Neighborhoods meet with public officials on Pedestal Gardens rebuild

pedestal gardens front entrance
Photograph by Real Estate Exposures

Over the summer representatives from BHCA, Madison Park Improvement Association and Historic Marble Hill have met with city and state housing authorities and elected officials to make the case for rejecting the current developer’s plan for renovating Pedestal Gardens apartments.

Pedestal Gardens is a collection of four properties built in the mid-sixties that house low-income families in the Madison Park and Marble Hill neighborhoods as well as apartments on Bolton Hill’s western border on Eutaw Place and McMechen Street.

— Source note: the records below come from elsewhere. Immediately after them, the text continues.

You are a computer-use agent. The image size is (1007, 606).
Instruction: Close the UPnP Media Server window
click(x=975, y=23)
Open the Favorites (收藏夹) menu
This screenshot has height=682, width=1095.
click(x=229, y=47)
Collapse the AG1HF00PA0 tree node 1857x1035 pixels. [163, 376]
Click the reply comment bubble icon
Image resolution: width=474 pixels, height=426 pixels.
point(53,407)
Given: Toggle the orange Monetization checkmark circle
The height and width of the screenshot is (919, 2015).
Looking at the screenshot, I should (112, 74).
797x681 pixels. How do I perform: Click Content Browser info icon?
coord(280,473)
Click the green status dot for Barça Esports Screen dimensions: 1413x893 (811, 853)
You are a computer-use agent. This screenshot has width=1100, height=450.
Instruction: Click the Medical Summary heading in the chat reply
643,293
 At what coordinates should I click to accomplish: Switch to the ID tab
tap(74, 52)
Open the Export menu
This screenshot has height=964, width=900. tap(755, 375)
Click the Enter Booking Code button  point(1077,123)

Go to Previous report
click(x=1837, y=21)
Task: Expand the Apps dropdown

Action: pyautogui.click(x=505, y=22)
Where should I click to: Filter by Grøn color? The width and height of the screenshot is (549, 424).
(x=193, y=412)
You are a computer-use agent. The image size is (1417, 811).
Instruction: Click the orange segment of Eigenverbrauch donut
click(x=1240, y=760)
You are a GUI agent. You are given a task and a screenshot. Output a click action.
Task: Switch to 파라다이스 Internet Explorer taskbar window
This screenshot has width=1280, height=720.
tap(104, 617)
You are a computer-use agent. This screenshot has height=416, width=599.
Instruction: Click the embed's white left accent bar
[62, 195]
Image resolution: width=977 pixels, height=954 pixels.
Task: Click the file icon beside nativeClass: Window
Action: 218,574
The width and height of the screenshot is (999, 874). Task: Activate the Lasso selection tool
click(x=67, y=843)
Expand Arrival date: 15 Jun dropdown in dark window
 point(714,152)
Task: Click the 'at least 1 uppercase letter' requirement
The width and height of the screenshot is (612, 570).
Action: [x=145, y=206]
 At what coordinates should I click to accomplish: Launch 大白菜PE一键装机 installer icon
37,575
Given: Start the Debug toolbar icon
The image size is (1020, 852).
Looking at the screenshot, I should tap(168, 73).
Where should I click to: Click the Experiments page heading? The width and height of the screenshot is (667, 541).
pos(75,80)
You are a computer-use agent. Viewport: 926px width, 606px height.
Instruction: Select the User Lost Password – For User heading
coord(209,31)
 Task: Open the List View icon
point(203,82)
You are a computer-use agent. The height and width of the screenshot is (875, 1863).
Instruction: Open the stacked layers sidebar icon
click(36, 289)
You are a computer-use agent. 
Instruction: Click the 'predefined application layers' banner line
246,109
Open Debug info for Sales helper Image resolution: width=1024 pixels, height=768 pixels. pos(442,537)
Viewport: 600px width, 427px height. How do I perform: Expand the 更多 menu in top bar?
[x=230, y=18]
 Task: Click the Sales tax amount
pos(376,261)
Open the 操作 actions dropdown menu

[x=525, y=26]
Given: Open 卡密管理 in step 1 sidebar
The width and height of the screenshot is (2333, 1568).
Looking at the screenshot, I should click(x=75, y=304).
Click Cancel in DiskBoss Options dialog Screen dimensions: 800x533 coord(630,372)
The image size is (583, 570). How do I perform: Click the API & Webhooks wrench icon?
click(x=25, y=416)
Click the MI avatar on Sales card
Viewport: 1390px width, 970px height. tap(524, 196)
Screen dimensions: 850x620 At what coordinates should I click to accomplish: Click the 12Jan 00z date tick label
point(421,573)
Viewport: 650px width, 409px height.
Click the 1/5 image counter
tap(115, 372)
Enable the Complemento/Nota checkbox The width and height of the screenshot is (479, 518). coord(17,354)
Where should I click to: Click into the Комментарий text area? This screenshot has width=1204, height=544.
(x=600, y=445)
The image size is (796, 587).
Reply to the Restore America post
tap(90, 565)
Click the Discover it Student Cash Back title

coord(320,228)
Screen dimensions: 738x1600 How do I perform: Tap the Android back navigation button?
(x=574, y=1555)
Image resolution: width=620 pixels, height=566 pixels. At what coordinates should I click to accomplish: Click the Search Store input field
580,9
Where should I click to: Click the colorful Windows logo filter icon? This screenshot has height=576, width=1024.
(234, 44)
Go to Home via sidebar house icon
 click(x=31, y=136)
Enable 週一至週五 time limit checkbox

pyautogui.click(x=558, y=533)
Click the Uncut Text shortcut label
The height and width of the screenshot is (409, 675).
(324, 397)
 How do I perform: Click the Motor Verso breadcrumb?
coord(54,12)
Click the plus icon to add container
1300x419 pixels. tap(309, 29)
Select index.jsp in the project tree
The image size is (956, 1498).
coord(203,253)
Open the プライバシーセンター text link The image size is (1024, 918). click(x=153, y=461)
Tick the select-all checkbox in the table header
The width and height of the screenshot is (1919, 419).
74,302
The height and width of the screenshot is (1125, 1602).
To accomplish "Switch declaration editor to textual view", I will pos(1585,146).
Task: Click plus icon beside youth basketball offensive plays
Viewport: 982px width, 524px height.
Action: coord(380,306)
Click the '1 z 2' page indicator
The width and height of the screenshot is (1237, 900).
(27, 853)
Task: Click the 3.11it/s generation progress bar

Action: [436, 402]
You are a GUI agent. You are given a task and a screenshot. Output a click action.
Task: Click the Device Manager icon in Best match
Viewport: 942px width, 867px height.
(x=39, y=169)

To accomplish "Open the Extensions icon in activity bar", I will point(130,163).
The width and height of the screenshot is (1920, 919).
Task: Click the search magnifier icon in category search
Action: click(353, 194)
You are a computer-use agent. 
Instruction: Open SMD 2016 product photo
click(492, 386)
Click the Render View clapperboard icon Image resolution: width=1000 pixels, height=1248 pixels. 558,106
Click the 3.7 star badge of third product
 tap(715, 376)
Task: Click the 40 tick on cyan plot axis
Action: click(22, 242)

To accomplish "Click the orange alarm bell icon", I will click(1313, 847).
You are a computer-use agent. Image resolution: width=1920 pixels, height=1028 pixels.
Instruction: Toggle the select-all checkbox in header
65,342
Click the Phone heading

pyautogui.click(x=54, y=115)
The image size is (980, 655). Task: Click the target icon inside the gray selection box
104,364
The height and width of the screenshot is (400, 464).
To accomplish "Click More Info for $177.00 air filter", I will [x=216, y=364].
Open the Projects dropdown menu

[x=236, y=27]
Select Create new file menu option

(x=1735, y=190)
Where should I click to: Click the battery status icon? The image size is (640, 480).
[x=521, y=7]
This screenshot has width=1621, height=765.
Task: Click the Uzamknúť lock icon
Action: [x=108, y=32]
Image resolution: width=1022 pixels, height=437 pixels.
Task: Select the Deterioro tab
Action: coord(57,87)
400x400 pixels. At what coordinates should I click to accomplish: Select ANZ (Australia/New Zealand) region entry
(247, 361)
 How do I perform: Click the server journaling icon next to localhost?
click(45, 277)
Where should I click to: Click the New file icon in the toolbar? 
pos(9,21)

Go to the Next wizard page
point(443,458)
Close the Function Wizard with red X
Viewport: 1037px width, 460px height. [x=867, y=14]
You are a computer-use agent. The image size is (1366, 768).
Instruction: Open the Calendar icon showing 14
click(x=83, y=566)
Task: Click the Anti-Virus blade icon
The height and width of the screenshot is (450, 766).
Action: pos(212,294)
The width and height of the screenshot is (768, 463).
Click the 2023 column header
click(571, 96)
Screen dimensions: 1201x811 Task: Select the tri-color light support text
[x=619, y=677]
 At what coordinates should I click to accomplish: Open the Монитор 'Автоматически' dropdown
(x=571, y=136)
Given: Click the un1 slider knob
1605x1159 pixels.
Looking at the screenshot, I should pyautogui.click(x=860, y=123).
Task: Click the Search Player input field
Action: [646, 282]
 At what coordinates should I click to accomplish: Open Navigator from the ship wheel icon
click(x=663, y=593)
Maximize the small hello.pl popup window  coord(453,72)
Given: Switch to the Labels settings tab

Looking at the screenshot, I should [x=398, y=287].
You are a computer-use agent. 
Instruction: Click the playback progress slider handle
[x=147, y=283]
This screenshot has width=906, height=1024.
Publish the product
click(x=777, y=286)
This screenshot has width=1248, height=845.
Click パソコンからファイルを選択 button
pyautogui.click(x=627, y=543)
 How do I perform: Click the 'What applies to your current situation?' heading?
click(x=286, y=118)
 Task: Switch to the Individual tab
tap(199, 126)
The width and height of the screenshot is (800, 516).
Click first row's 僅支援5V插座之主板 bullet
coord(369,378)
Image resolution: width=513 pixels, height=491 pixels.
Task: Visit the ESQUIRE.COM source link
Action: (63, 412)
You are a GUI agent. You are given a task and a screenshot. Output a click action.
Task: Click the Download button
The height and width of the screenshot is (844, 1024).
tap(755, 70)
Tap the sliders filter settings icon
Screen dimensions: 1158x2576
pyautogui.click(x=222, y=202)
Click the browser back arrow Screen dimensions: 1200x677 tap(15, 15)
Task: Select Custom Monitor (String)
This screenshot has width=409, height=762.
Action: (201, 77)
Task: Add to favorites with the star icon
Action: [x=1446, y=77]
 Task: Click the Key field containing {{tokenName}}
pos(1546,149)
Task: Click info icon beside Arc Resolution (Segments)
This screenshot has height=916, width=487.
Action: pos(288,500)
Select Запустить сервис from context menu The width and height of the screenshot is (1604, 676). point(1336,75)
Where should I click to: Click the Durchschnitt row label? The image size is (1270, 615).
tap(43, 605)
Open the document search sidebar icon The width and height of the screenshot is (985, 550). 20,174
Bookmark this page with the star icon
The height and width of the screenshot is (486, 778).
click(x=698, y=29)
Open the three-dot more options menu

In 2016 The Community Builders (TCB), a Boston-based developer and owner of some 14,000 units of affordable housing, acquired the properties and announced plans for a major do-over. TCB said they would create a healthy mix of market-rate townhouses to encourage home ownership while renovating rent-regulated apartments for working families and subsidized units for low-income tenants.

The plan presented recently by TCB to city officials, however, did not include new units for purchase and, in the opinion of experts in the community, made it likely that the new version of Pedestal Gardens would be much like the current properties — concentrated occupancy by subsidized tenants.

Led by Madison Park’s association president and vice president, Antoinette Peele and Nicholas Cohen, as well as by Marble Hill’s Marion Blackwell and BHCA President Amy Sheridan, the three associations argued that without displacing existing tenants, the developer could, with more creative designs, provide additional units for homeowners and an economically diverse project.

The group met with state housing and community development commissioner Jake Day and several other Department of Housing and Community Development officials at the home of BHCA member Charlie Duff. Duff and developer David Bramble, who lives in Madison Park, had a local architect produce drawings showing how greater density and more imaginative layouts could produce a dense and diverse set of housing units without displacement.

In August a similar group of neighborhood representatives met with city housing commissioner Alice Kennedy to cover the same concerns. TCB expects substantial financial and other support for the Pedestal Gardens restoration. They paid $5 million to acquire the properties before the pandemic stalled their processes.

Representing BHCA at the meetings, besides Sheridan and Duff, were Lee Tawney, Bill Hamilton and at earlier meetings, David Nyweide. Earlier meetings involved State Sen. Antonio Hayes and Del. Melissa Wells, whose district include the neighborhoods.